## PROVIDED RECORDS
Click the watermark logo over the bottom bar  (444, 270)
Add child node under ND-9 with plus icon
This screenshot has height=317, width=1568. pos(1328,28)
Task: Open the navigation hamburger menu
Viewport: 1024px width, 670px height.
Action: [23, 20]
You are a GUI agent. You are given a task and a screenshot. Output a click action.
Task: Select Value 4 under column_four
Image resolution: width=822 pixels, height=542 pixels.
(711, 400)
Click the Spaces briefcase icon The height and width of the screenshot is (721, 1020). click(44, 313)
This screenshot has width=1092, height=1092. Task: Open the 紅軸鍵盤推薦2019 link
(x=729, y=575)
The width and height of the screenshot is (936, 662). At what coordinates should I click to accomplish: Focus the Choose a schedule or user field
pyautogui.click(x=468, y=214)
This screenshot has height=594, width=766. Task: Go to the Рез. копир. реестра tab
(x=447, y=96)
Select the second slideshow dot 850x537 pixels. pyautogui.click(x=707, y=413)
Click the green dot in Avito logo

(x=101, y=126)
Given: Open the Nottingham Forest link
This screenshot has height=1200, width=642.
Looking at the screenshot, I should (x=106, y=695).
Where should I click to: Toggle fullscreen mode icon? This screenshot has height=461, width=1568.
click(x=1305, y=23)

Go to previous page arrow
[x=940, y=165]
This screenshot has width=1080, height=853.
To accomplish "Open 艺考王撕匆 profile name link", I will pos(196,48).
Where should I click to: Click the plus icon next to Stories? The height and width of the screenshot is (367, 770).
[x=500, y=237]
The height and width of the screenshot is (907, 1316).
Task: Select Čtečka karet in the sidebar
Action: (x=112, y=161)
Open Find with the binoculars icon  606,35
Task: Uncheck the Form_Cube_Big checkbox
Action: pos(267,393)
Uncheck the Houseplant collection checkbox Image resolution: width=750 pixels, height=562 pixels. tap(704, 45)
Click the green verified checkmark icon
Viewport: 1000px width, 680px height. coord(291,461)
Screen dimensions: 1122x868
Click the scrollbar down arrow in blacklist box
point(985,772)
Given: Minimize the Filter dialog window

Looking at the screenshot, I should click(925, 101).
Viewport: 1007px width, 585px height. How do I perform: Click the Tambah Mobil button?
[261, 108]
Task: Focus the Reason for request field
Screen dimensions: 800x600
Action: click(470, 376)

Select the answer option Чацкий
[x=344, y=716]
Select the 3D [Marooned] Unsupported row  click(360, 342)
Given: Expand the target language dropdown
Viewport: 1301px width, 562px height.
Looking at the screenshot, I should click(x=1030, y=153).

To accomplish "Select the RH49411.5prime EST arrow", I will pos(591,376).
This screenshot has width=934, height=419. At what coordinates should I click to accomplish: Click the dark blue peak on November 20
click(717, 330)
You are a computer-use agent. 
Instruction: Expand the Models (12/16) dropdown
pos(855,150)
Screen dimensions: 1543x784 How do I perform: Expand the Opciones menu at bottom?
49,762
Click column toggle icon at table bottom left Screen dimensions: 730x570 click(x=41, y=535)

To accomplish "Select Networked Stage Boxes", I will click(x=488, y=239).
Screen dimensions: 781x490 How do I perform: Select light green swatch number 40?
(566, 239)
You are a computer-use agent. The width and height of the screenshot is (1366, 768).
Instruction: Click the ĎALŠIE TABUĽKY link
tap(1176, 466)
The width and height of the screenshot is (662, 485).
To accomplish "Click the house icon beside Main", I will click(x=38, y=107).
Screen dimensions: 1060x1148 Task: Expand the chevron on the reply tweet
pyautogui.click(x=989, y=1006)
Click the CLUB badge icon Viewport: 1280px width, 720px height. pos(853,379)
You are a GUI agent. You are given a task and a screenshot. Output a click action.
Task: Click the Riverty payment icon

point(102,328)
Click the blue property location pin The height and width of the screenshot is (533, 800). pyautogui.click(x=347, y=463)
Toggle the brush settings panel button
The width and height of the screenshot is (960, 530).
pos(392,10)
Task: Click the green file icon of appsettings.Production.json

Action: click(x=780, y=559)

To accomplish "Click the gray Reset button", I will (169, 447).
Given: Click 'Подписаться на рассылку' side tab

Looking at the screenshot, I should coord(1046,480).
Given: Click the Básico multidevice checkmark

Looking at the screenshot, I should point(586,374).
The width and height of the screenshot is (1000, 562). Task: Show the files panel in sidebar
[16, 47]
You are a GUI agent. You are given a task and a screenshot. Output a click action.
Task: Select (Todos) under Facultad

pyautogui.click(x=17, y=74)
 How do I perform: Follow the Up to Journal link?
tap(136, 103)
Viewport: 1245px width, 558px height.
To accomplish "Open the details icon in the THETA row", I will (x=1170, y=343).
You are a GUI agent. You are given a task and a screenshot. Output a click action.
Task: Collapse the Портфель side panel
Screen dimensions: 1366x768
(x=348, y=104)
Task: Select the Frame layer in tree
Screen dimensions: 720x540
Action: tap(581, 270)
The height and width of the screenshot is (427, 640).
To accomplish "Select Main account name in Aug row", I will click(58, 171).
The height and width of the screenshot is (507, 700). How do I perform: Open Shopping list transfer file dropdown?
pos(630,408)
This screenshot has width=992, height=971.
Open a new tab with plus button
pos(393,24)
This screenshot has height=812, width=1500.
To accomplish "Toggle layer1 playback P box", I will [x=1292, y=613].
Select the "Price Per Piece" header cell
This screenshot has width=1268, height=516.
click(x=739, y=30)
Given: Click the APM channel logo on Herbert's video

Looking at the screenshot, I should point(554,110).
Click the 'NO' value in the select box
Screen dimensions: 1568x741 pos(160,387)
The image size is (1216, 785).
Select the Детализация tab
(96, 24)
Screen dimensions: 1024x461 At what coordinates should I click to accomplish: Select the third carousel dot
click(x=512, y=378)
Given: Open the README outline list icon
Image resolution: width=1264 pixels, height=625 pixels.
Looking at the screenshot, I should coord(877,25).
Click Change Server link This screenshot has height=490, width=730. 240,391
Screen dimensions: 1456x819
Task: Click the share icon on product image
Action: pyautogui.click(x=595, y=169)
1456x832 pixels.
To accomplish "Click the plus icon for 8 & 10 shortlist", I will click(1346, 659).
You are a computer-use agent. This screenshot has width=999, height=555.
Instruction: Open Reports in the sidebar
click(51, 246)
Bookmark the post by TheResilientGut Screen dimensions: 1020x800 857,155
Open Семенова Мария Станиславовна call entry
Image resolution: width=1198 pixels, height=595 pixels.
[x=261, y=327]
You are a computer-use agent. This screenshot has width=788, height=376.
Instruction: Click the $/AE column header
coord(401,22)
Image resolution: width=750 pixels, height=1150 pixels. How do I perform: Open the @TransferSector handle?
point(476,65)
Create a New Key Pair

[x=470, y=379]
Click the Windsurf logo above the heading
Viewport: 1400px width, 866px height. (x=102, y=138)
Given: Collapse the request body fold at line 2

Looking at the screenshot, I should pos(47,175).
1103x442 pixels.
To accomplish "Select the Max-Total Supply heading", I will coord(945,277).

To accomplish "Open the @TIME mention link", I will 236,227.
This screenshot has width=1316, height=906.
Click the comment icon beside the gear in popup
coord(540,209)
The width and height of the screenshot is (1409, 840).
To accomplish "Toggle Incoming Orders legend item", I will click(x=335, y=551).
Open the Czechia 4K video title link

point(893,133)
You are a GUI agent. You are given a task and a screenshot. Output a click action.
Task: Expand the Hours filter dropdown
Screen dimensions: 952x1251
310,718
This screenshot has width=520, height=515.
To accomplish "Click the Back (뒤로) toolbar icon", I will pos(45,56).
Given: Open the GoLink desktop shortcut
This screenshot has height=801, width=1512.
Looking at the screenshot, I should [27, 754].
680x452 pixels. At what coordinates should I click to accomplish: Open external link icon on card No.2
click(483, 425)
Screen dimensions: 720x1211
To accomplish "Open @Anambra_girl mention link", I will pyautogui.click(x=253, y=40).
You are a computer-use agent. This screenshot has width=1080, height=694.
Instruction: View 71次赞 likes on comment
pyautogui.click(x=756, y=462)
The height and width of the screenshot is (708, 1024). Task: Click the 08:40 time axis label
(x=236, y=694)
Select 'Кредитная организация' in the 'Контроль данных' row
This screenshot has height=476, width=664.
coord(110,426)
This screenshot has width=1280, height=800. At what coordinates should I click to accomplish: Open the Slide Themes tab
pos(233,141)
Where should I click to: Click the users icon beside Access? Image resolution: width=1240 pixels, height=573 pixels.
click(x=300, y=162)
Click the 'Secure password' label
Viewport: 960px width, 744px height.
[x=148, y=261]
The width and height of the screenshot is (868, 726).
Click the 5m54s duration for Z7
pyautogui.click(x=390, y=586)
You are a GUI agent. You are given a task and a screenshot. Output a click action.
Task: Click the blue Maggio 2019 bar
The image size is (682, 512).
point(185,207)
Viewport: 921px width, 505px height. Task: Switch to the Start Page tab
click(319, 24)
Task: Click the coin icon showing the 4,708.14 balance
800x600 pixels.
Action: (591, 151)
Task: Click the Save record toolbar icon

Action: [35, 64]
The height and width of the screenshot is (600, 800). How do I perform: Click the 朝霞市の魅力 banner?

## EXERCISE REQUIREMENTS
The lines you return should be those above that contain the word "computer", every one of them.

## OUTPUT BELOW
You are a computer-use agent. 
You are a computer-use agent. The width and height of the screenshot is (1366, 768).
You are a computer-use agent. This screenshot has width=999, height=555.
You are a computer-use agent. This screenshot has width=788, height=376.
You are a computer-use agent. This screenshot has width=1080, height=694.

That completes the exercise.